**Excerpt to read**.
[start]

Phillip “It’s hard to trust a group that so spectacularly flip-flopped on Internet policies when its benefactor AT&T changed its tune” Dampier

When Republican FCC Commisioner Ajit Pai turned up last week at a telecom symposium to warn a more activist FCC could ruin broadband providers’ efforts to charge consumers more money for less service, he was speaking to a very friendly audience.

The conservative Phoenix Center, which ran the event, has been spewing out industry-friendly “research reports” for years that attempt to justify the country’s sky-high broadband pricing. It also promotes a “hands-off” mindset on industry oversight, calling it common sense and consumer-friendly.

Unfortunately for the group and its supporting authors, it has a serious credibility problem — exposed as an industry-funded “think tank” operating as a mercenary research arm for AT&T and other phone companies. In fact, the same group that today generates endless research condemning Net Neutrality had a very different position in 2004 when it published an Op-Ed entitled, “Net Neutrality: Now More Than Ever.”

What changed? Its benefactor. In 2004, AT&T was a competing long distance carrier fighting local phone companies. Today it –is– one of those phone companies. With its Baby Bell owners controlling AT&T’s purse-strings starting in 2006, the Phoenix Center dutifully flip-flopped to maintain continuity with the ‘new AT&T,’ strongly opposed to most forms of broadband regulation.

So it comes as no surprise the Phoenix Center continues pumping out cheerleading “research reports” that attempt to bolster credibility to forces opposing Net Neutrality and supporting an Internet Overcharging free-for-all with the help of usage billing and caps.

One particular bit of nonsense that completely ignores marketplace reality came in Phoenix Center Chief Economist Dr. George Ford’s report, “A Most Egregious Act? The Impact on Consumers of Usage-Based Pricing.

For example, Ford argues:

A prohibition of differential pricing renders a single price that lies between the low price for the restricted service and the high price for the unrestricted service. Therefore, prohibitions against usage based pricing forces some consumers to pay more for services they do not want or use, while others are allowed to pay less for services they do. The prohibition, in effect, results in a transfer of wealth from one group of consumers to another, and profits are also reduced. Overall consumer welfare is diminished, even though some consumers are better off.

We’re number one… in prices, even with the increasing prevalence of usage-based pricing Ford believes benefits consumers. (Image: CRTC)

[end]

**Given material**.
[start]

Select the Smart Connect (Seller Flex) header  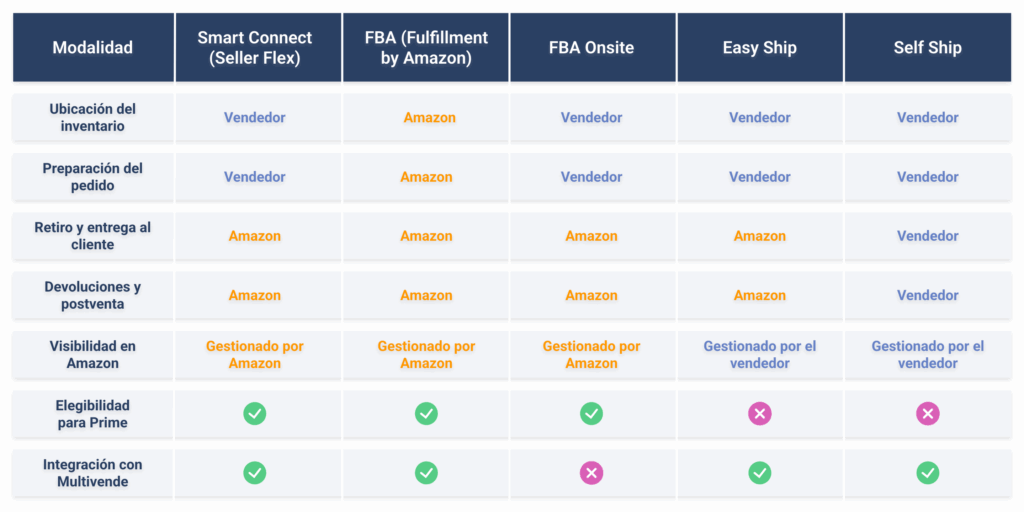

[end]

**Things to do**.
- 1) Using the article on the Phoenix Center, explain in one to three sentences why the group reversed its stance on Net Neutrality after 2004.
- 2) Answer these questions from the article on the Phoenix Center, one line each:
(a) Which group ran the telecom symposium where Ajit Pai spoke?
(b) What was the title of the Op-Ed the group published in 2004?
(c) Who wrote the report "A Most Egregious Act? The Impact on Consumers of Usage-Based Pricing"?
- 3) Continue the article on the Phoenix Center from the point where it ends.

**Task-by-task answers**.
- 1) In 2004 AT&T, the group's backer, was a long distance carrier fighting the local phone companies, but it later became one of those phone companies. Once its Baby Bell owners took control of AT&T's purse-strings in 2006, the Phoenix Center switched sides to match the "new AT&T," which strongly opposed most broadband regulation.

- 2)
(a) The Phoenix Center.
(b) "Net Neutrality: Now More Than Ever."
(c) Dr. George Ford, the Phoenix Center's chief economist.

- 3)
But Ford completely ignores the current conditions in today’s broadband market that have made it easy for providers to promulgate an unpopular end to flat rate, unlimited broadband in favor of a highly-flawed, usage-based billing policy:

  1. Ford ignores the broadband market is essentially a duopoly for most consumers and effectively a monopoly in rural America. That gives providers what they call “pricing power,” the ability to increase prices at will and change pricing models because consumers are dependent on the service and have limited options to take their business elsewhere;
  2. The only “transfer of wealth” involved here is from consumers to providers. While profits soar and costs drop, Ford complains that those using the service more are somehow subsidized by lighter users, when it fact providers enjoy a 90-95% gross margin on broadband. As Time Warner Cable CEO Glenn Britt admitted, the most significant cost attributed on the cable company’s balance sheet for broadband comes from its backbone traffic costs, which are minuscule in contrast to the increasing prices the cable company charges for its broadband service;
  3. Consumer welfare is reduced primarily from the high costs charged by providers, made possible by scant competition that would otherwise drive prices downwards, not from expenses associated with broadband traffic;
  4. Ford is careful not to advocate for a true usage-based billing system that would be a revenue nightmare for his benefactors. In a strict usage-based pricing model, customers would pay a small fee for infrastructure, support, and equipment expenses and a variable charge based on actual usage. But no provider in the United States advocates for this system. Instead, providers force consumers into tiered broadband plans that include different usage allowances the vast majority of customers will either not exhaust or will exceed, which raises profits even higher with usage overlimit penalties. With no unused usage rollover, most customers are in the same position Ford claims will diminish consumer welfare: paying for service they do not want or use;
  5. Most consumers favor unlimited, flat use plans even if they could save money with a usage-constrained pricing model. Since keeping customers happy with a more expensive unlimited plan they like instead of a lower priced plan they don’t want would seem to enhance provider profits. But Ford ignores this reality, perhaps understanding providers are actually laying the groundwork to broadly monetize Internet usage. Whether a provider adopts usage-based billing or a strict cap on usage, which is growing in most households, the inevitable result is still the same: more profits, less cost from constrained usage. Inevitably this will force customers into higher-priced, higher-profit upgrades that deliver a higher usage allowance, again something consumers simply do not want. This is already a reality in the wireless marketplace, and is well-acknowledged by both AT&T and Verizon Wireless.

FCC’s Pai: If Liberals Win on Net Neutrality, They’ll Ban Usage-Based Internet Billing Next

Phillip Dampier December 10, 2012 Data Caps, Net Neutrality, Public Policy & Gov't 1 Comment

Pai

Republican FCC Commissioner Ajit Pai has warned forthcoming court rulings on Net Neturality could set the stage for more active oversight of Internet Service Providers, including a possible ban on usage-based pricing and data caps.

Speaking at the 2012 Annual U.S. Telecoms Symposium at the Phoenix Center in Washington, D.C. Dec. 6, Pai said 2013 will be an important year for broadband policy.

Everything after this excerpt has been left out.